▶ _DOCUMENT_

— start —

Stephen Smith, professor of computer science at CMU, is the creator of this traffic-conducting software — Surtrac (Scalable Urban Traffic Control) — that combines AI and traffic theory.

In June this year, Smith won an international award, the Le Monde Smart Cities Global Innovation Award, for Surtrac. He has since licensed the technology and launched a spinoff company, Rapid Flow Technologies, with the support of CMU.

Smith has demonstrated that his system decreases travel times by 25 percent, reduces idling time by 40 percent, and decreases vehicle stops by 30 to 40 percent. The system also helps improve the environment, as it lowers emissions by over 20 percent.

Smith was inspired to focus his efforts on reducing traffic congestion when Henry Hillman, an entrepreneur and philanthropist local to the Pittsburgh area, gave seed money to CMU in 2009 to finance Traffic 21, a traffic optimization project using AI.

— end —

▶ _STORED DATA_
— start —

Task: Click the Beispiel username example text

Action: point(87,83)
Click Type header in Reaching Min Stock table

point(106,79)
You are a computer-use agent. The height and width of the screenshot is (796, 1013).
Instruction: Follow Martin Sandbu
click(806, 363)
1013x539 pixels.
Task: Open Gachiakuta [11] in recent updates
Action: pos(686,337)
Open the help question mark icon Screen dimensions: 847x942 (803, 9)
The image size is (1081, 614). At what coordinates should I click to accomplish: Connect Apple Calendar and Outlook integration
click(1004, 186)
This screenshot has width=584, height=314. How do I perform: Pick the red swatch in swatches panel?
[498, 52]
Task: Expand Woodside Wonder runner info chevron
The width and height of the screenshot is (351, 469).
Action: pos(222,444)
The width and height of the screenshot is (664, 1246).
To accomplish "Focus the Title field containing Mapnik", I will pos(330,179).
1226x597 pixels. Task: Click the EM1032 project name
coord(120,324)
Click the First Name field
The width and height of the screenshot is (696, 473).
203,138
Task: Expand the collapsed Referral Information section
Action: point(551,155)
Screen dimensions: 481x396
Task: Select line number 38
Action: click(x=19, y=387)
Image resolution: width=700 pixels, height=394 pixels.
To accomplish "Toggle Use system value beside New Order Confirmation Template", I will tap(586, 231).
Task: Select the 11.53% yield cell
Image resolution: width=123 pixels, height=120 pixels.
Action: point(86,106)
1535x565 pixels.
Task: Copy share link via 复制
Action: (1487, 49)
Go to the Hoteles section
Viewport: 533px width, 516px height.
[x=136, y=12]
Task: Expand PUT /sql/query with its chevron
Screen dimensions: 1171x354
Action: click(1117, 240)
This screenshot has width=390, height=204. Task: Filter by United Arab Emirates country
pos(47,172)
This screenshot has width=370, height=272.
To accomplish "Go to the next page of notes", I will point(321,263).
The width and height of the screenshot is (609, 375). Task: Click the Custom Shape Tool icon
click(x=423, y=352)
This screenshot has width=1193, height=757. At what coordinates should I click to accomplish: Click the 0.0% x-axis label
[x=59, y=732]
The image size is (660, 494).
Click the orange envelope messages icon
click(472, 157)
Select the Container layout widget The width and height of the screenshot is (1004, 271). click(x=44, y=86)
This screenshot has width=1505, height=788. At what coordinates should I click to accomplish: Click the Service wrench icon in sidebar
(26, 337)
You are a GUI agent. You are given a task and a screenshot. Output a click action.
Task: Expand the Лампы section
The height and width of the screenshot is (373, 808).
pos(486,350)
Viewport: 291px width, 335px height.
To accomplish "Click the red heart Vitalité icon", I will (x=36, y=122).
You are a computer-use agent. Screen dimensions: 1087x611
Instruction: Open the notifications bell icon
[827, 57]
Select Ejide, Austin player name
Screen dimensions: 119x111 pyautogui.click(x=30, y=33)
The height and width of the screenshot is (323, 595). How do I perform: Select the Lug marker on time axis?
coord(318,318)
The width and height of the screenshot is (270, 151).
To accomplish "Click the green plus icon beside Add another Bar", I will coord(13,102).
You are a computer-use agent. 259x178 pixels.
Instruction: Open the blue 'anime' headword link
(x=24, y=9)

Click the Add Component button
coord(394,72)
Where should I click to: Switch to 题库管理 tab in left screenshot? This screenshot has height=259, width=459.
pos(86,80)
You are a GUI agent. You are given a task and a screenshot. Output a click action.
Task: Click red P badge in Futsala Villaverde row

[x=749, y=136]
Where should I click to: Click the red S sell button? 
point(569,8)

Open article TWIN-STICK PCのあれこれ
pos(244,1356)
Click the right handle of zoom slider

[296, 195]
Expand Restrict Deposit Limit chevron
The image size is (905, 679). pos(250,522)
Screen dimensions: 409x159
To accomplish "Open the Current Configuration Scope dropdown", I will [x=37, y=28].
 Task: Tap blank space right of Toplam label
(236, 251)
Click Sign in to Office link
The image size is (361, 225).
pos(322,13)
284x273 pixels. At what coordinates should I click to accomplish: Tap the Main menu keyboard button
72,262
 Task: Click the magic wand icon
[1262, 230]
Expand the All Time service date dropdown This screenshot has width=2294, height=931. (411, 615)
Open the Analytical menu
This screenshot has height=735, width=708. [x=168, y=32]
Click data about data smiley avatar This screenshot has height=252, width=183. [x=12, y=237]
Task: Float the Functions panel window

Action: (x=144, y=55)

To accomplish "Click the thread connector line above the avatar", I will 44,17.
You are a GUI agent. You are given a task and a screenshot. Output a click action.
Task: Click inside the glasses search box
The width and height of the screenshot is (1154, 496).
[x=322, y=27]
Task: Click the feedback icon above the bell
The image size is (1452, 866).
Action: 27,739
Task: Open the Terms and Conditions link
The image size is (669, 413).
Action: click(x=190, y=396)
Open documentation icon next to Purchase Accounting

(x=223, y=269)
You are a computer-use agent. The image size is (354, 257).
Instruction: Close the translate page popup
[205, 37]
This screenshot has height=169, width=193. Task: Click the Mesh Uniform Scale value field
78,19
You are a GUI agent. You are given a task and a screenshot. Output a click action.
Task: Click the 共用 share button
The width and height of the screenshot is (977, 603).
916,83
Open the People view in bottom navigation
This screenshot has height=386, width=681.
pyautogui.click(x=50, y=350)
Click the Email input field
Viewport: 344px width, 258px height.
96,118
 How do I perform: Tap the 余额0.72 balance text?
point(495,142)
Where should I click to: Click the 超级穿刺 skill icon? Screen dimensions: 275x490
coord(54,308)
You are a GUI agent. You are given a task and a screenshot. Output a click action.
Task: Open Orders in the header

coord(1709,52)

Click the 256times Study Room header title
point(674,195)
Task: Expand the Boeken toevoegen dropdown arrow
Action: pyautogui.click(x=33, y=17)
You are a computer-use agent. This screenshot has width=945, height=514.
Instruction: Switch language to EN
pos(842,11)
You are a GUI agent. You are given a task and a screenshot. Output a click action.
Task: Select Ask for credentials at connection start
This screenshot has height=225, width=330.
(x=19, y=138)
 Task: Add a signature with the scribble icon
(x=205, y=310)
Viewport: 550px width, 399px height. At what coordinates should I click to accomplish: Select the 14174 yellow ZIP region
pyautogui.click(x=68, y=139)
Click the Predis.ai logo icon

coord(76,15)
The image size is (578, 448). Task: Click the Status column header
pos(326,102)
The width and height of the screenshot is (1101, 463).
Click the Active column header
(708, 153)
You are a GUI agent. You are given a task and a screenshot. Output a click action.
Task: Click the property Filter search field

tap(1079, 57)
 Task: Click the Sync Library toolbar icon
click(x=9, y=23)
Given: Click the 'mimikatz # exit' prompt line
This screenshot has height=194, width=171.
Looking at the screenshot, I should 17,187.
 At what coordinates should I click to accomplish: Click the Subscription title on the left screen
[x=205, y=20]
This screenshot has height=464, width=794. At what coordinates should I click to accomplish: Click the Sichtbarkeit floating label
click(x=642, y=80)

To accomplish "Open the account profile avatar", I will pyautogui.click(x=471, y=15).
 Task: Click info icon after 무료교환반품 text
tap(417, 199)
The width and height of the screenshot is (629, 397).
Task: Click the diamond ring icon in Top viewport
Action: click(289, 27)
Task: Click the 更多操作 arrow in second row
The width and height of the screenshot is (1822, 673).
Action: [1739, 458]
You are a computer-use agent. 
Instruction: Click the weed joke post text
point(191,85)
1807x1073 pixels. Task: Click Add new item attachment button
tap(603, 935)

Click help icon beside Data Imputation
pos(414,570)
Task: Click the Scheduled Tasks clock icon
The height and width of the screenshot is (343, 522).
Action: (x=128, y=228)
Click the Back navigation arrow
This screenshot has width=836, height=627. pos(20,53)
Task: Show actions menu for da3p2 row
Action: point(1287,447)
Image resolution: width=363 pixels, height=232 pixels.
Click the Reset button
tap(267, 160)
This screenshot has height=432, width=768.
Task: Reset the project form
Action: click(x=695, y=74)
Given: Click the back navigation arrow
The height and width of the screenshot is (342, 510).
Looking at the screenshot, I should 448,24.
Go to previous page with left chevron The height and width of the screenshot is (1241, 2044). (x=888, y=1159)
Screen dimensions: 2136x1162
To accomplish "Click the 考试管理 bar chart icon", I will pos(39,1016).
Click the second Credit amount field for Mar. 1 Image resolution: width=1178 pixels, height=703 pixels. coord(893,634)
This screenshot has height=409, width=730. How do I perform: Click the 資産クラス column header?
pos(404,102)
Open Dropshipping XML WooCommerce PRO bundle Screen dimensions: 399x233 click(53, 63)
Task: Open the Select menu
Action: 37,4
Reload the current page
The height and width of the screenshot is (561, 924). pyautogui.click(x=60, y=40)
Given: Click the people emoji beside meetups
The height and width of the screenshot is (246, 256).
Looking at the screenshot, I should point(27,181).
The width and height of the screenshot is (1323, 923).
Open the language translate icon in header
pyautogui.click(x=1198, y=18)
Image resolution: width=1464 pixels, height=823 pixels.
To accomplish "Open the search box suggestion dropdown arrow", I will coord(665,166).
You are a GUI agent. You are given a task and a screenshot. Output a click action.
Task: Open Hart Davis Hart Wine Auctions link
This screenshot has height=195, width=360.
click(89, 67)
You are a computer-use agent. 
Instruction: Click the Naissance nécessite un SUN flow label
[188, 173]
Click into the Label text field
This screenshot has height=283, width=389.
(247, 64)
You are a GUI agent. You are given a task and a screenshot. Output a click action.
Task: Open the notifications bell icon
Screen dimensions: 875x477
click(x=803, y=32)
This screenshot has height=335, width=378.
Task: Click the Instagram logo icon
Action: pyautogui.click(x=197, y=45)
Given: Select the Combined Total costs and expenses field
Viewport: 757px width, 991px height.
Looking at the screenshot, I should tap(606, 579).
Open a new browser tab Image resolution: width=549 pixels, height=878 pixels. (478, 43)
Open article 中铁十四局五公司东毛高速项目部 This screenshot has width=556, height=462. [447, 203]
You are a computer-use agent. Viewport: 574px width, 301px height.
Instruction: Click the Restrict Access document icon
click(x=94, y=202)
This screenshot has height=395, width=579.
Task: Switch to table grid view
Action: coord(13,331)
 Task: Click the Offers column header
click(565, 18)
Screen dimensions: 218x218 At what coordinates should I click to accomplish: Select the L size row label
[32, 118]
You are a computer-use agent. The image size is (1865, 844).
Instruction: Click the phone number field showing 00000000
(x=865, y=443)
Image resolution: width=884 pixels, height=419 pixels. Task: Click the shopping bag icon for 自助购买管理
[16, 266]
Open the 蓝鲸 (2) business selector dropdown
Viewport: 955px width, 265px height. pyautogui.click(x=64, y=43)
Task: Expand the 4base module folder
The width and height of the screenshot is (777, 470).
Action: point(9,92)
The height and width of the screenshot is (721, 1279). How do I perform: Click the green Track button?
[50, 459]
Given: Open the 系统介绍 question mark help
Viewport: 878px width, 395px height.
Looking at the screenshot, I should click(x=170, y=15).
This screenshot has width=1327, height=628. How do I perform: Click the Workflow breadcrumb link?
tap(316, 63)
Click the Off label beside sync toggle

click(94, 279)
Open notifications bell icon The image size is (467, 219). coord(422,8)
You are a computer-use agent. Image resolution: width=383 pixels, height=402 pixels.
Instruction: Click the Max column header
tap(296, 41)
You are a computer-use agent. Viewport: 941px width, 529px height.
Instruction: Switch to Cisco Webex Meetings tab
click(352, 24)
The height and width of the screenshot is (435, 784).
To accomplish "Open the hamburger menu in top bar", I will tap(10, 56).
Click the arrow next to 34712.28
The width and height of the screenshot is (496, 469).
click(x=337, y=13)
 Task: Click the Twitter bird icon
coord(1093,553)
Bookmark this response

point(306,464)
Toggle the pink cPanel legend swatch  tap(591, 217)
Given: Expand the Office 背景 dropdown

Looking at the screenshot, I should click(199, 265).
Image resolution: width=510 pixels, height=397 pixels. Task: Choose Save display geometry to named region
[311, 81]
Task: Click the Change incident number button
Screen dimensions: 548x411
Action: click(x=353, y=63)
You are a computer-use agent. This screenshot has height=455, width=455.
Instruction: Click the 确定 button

— end —

▶ _EXERCISE REQUIREMENTS_
1. From the passage about Surtrac, list every improvement the text credits to the system, with the figure given for each.
2. Write the next part of the passage about Surtrac, picking up right after its final sentence.

▶ _PER-TASK ANSWERS_
1.
- Travel times decrease by 25 percent.
- Idling time is reduced by 40 percent.
- Vehicle stops decrease by 30 to 40 percent.
- Emissions are lowered by over 20 percent.

2.
“My research group had been working for many years in the area of multi-agent planning, and felt that this sort of approach would provide a strong basis for real-time adaptive signal control,” Smith said.

The project’s location was an added incentive for Smith. “For me personally, I have lived in Pittsburgh for the past 35 years, and it was a great opportunity to do something that would have a direct positive impact on the place where I live.”

The project started with the installation of Surtrac in just nine intersections in 2012. Now 100 intersections use the system, and the project is expected to cover more intersections with the award of $10.8 million grant received by the city from the U.S. Department of Transportation.

Smith and his team are currently taking a 2-pronged approach to further improve the flow of traffic.

First, they are “integrating [their] signal control system with connected vehicle technology and using vehicle-to-infrastructure (V2I) communication to enhance mobility,” Smith said. Basically, this involves connecting the on-board computers in vehicles to the stoplight control system as an added data source for AI to make decision about traffic flows.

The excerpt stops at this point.